El sector privado tampoco permanece al margen. En energía, Red Eléctrica de España y los operadores del sistema calculan la demanda horaria y los picos previstos con el fin de equilibrar generación y consumo en tiempo real, aunque a veces esos números cambien misteriosamente y tengamos, como resultado, un apagón en todo el país. En renovables y redes, compañías como Iberdrola o Endesa aplican mantenimiento predictivo para anticipar fallos en aerogeneradores, subestaciones y líneas de distribución. En comercio y logística, grandes cadenas con presencia en España estiman las ventas por tienda y día para ajustar inventarios, rutas y personal. Y en la banca, las entidades financieras afinan modelos de riesgo de crédito y detección de anomalías para reducir impagos y fraudes sin bloquear operaciones legítimas. Tu próxima hipoteca la va a decidir una IA; eso lo tengo seguro.
Los beneficios potenciales son evidentes. Una predicción razonable acelera decisiones y las hace mejor informadas; además, habilita una eficiencia operativa que se traduce en ahorro de costes y en servicios más fiables. En momentos de tensión —una crisis energética, una epidemia, una DANA— estos sistemas pueden facilitar la planificación preventiva, identificar cuellos de botella y priorizar recursos allí donde pueden marcar la diferencia. Aunque bien parece que en España, la bolita del gobierno, a tenor de los acontecimientos, o no saben encenderla o la deberían cambiar por otra; más grande.

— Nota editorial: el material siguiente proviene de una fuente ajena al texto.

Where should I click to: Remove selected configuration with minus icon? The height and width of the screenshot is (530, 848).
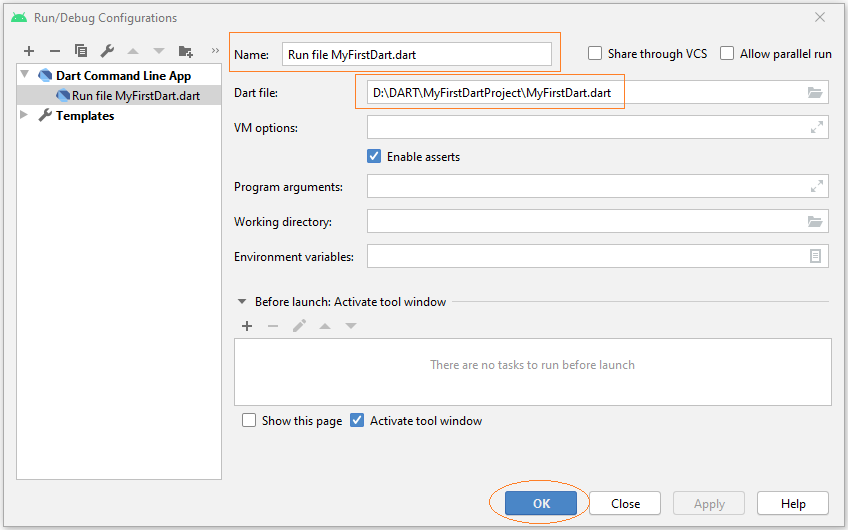coord(55,51)
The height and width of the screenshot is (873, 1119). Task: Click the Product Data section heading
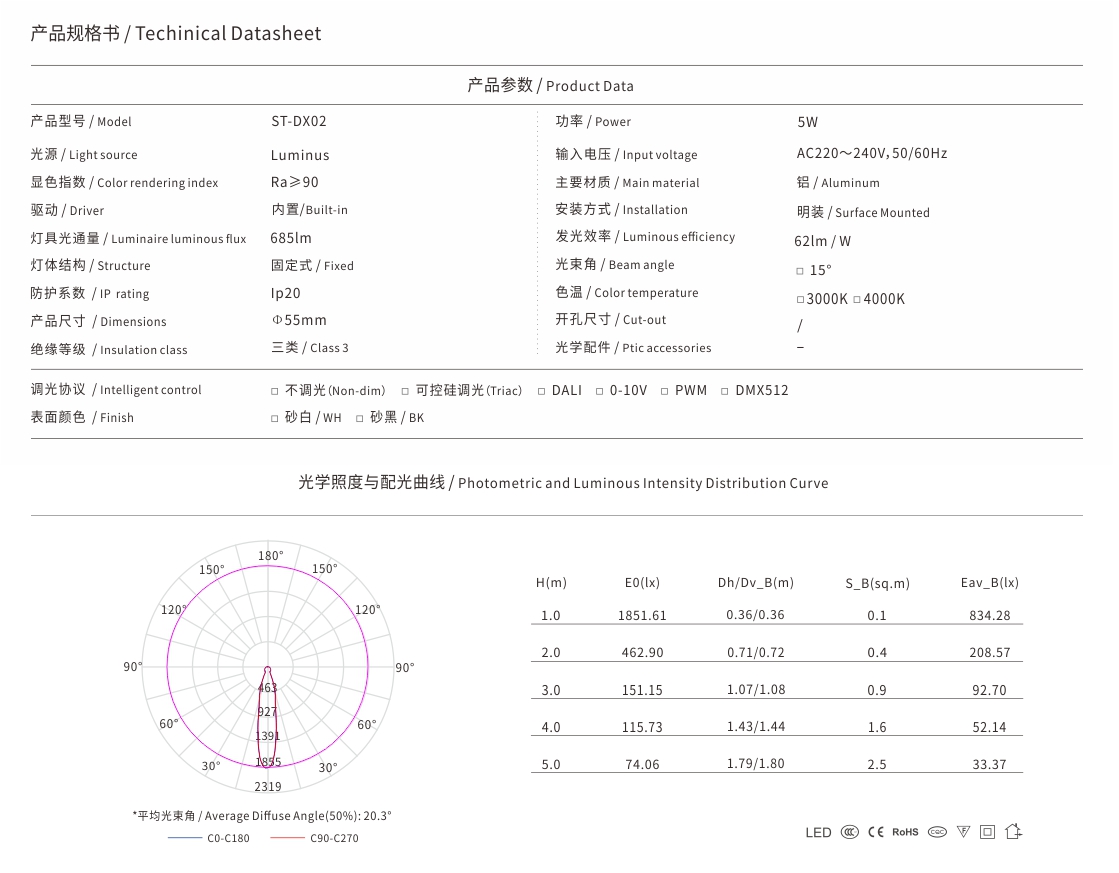(x=550, y=86)
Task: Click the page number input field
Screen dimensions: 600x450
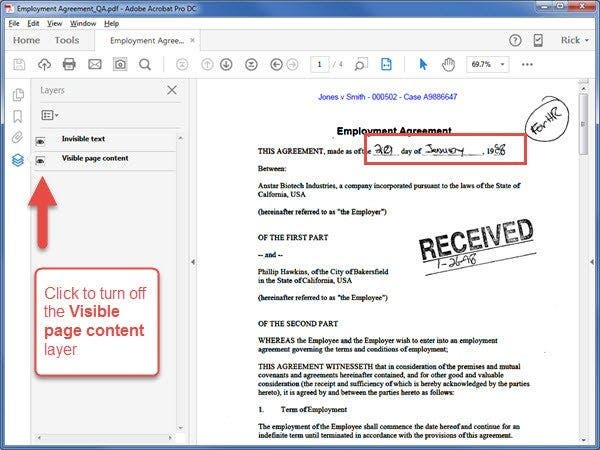Action: pyautogui.click(x=321, y=64)
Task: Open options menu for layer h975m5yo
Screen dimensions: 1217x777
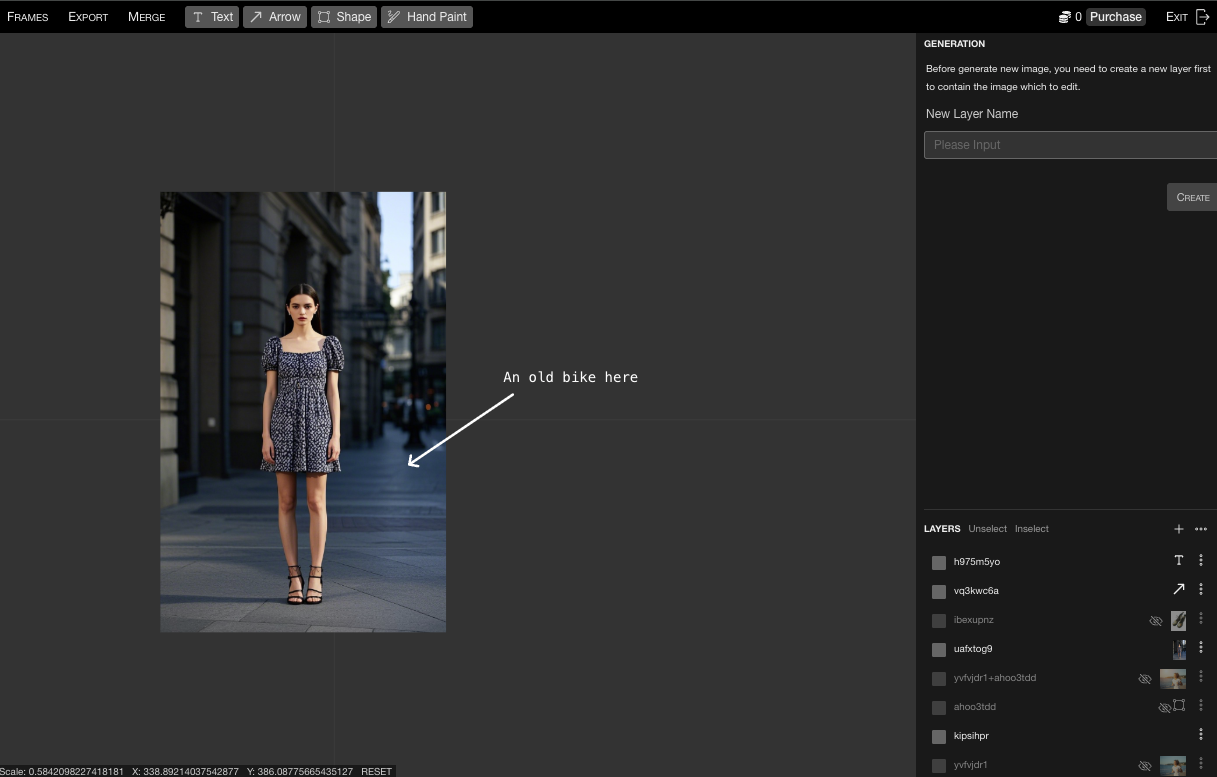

Sin embargo, siendo rigurosos y serios, existen riesgos y límites que conviene no obviar de la IA predictiva. Por ejemplo, si los datos no son representativos, los modelos heredan sesgos que pueden perjudicar a colectivos enteros o llegar a decisiones desfavorables para la mayoría. También, la opacidad técnica inherente a los sistemas de IA —son “cajas negras”, literalmente— dificulta explicar por qué se toma una decisión, lo que complica la rendición de cuentas (no sirve la justificación “porque me lo ha dicho la IA”, aunque seguro que algún político se lanzará más pronto que tarde al ruedo con ella). También está en juego la privacidad cuando se usan datos sensibles, incluso si se anonimizan de forma imperfecta, lo que puede llevar a escasez de datos útiles por respeto a la Ley de Protección de Datos. Y, por último, aparece el efecto de profecía autocumplida: una predicción puede alterar el comportamiento de ciudadanos, mercados y líderes, modificando precisamente aquello que intentaba anticipar.
La IA no ofrece destinos inexorables, sino mapas probabilísticos. En buenas manos, es una brújula útil; en malas manos, puede resultar catastrófica y convertirse en una nueva arma de destrucción masiva. La reflexión resulta inevitable: ¿hemos elegido a líderes con la capacidad para usar esta “bola de cristal” con prudencia, transparencia y sabiduría? Quizás sea ahora el momento, por una vez en la historia de las democracias modernas, de exigir capacidad y conocimiento a nuestros gobernantes, en vez de votar “al menos malo” o simplemente un logotipo. Y si ninguno da la talla, pues no se vota. Tenga usted por seguro que, ante una abstención masiva, alguien va a aprender la lección y solucionar “la papeleta”.
Es responsabilidad de todos seguir informándonos sobre IA y sobre todas las cuestiones importantes para defender la libertad. Por mucho que chulos de barrio venidos a más, mamandurrieros y otros infames personajes del Reino se afanen en convencerle de lo contrario, la libertad nunca se consiguió con pancartas o echándose a la calle a quemar contenedores y tirar piedras a las autoridades. Ni siquiera con manifestaciones pacíficas. Uno se hace libre solamente leyendo libros. Muchos libros. Cuantos más, mejor. Y cuanto más libre seamos cada uno de nosotros, más libre será la sociedad. Y en mejores manos estarán las bolas de cristal.